Directive |
Express the rows, starting at the first one and ending at the line that contains "point(237,226)", as a two-column CSV headed text and answer, with one line per row. Wrap each field in double quotes and turn any line breaks into spaces.

Exercise inputs |
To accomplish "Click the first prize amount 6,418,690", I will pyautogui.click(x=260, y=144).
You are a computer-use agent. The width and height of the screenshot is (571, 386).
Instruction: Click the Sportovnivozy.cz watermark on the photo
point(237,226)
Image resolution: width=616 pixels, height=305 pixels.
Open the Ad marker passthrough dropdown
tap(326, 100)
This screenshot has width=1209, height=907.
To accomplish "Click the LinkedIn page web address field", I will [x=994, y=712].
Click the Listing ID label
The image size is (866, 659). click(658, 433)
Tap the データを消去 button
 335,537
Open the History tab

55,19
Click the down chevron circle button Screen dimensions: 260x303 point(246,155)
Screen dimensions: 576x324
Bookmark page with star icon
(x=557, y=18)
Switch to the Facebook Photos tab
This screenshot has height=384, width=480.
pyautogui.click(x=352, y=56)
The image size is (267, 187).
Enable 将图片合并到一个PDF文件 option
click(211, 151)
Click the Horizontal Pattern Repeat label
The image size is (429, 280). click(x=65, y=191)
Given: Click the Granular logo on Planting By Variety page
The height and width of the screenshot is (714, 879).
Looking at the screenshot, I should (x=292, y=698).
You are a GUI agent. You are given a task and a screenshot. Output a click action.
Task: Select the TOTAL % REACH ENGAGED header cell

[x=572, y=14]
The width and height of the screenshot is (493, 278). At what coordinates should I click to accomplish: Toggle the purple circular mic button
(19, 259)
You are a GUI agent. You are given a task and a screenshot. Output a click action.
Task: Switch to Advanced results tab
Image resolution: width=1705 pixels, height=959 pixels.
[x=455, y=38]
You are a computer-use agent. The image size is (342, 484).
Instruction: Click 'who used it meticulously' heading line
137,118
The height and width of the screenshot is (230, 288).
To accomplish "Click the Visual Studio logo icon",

Exercise result |
text,answer
"To accomplish ""Click the first prize amount 6,418,690"",","I will pyautogui.click(x=260, y=144)."
"You are a computer-use agent. The width and height of the screenshot is (571, 386). Instruction: Click the Sportovnivozy.cz watermark on the photo","point(237,226)"